Project-Based Learning Philosophy
The department emphasizes project-based learning to foster innovation, teamwork, and practical application of theoretical concepts. Mini-projects are introduced in the third year, allowing students to work on real-world problems under faculty guidance.
The structure of these projects involves selecting a topic related to the student's area of interest, forming a team of 3-4 members, choosing a faculty mentor, and developing a timeline for completion. Projects are evaluated based on originality, technical depth, presentation quality, and peer feedback.
The final-year thesis or capstone project is an extensive research endeavor that requires students to conduct independent study, gather data, analyze results, and present findings in both written and oral formats.
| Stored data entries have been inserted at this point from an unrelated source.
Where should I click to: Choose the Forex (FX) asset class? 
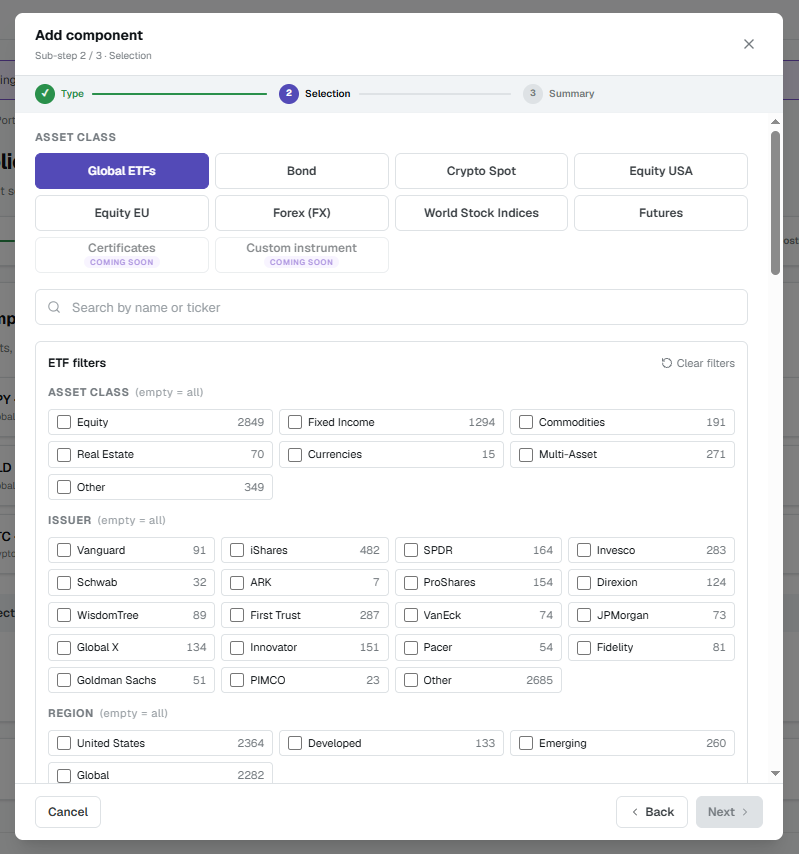pos(302,213)
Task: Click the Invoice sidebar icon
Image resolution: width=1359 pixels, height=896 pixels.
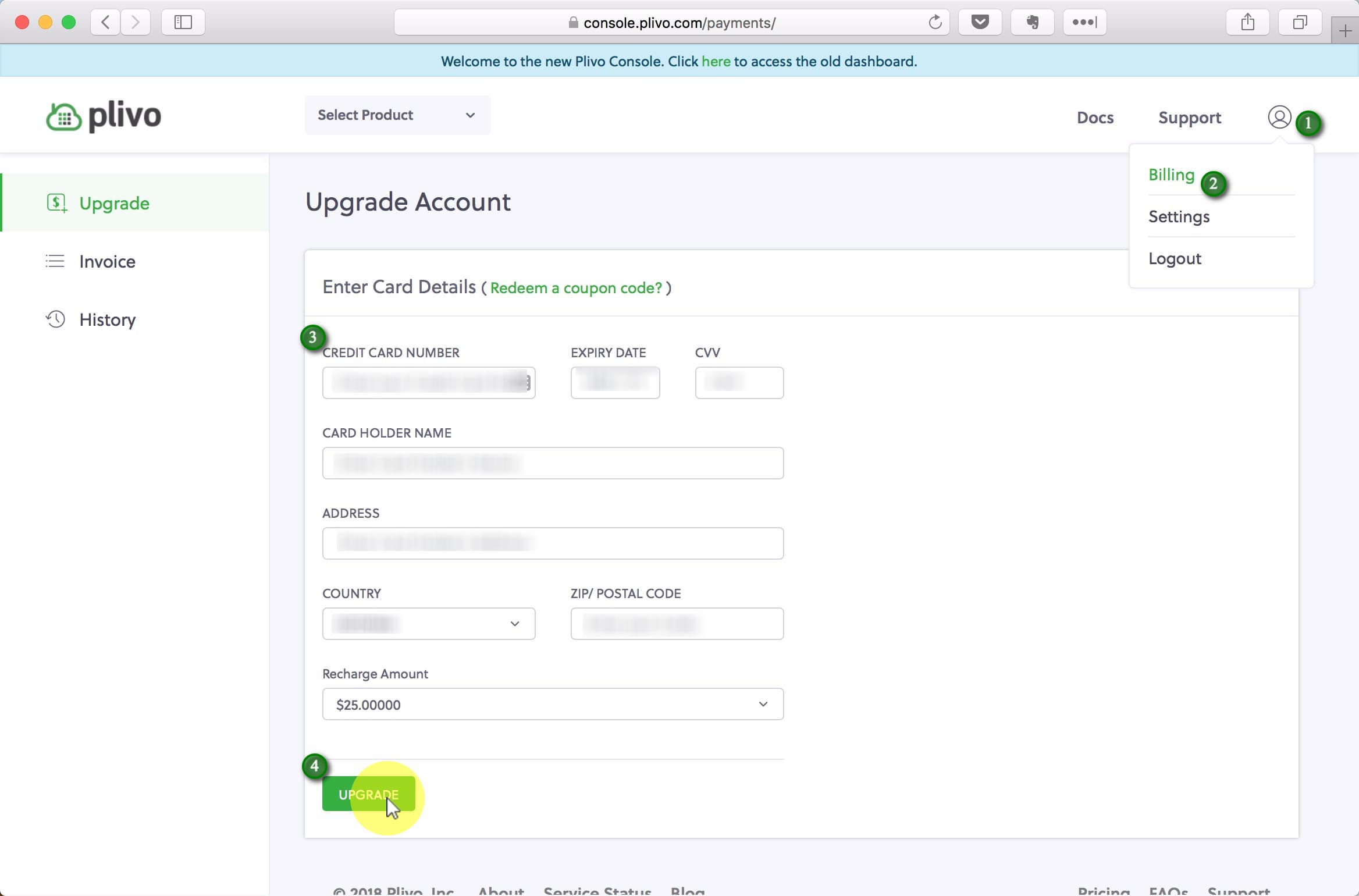Action: [55, 261]
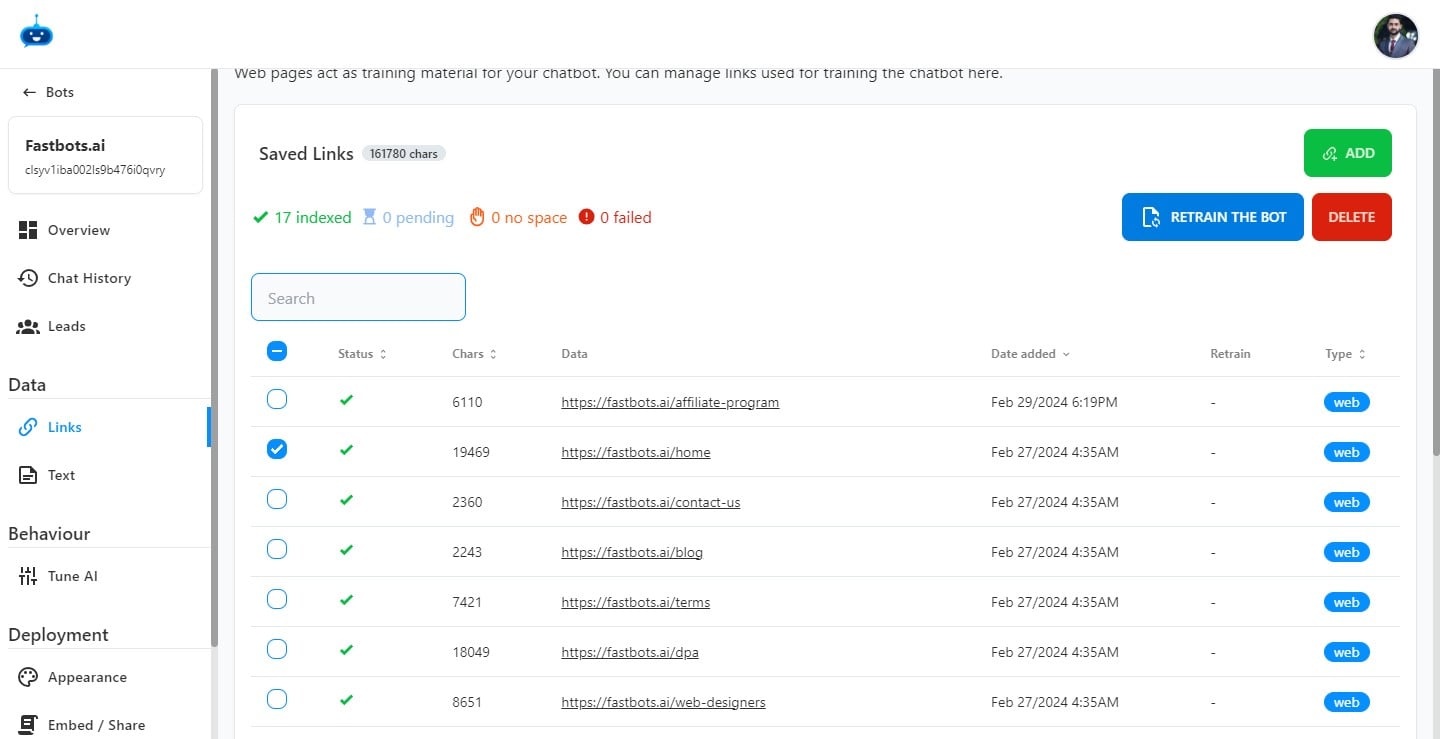Image resolution: width=1440 pixels, height=739 pixels.
Task: Open the Leads panel icon
Action: [x=28, y=326]
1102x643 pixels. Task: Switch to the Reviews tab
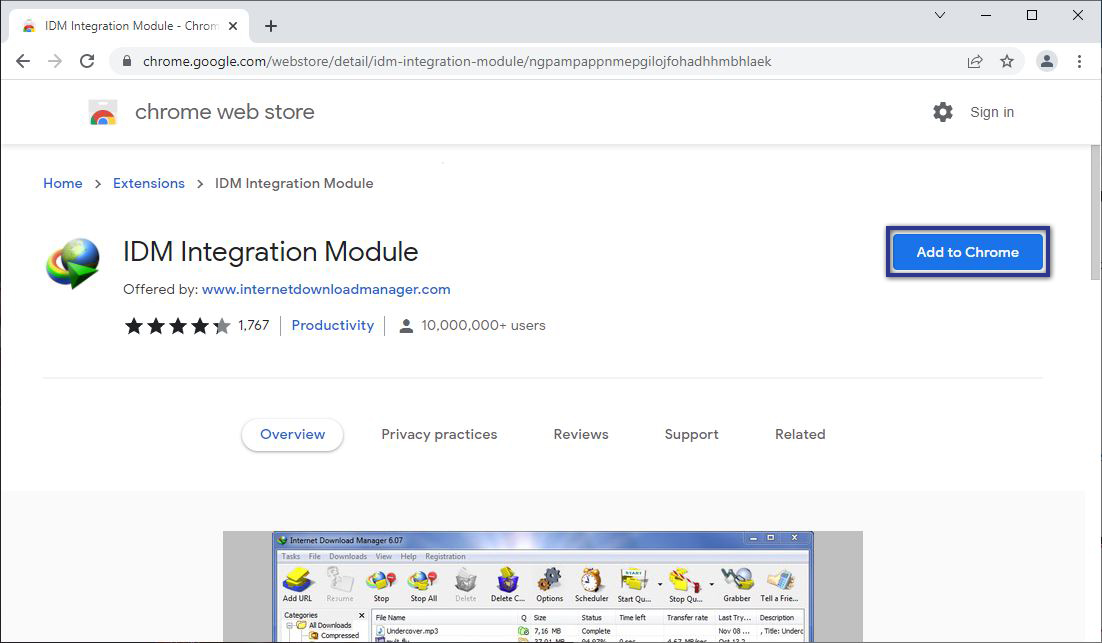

Students must demonstrate mastery of their chosen field and contribute new knowledge or insights to the domain.
Faculty mentors play a crucial role in guiding students throughout their project journey, providing resources, technical expertise, and feedback on progress. Regular meetings and milestones ensure that projects stay on track and meet academic standards.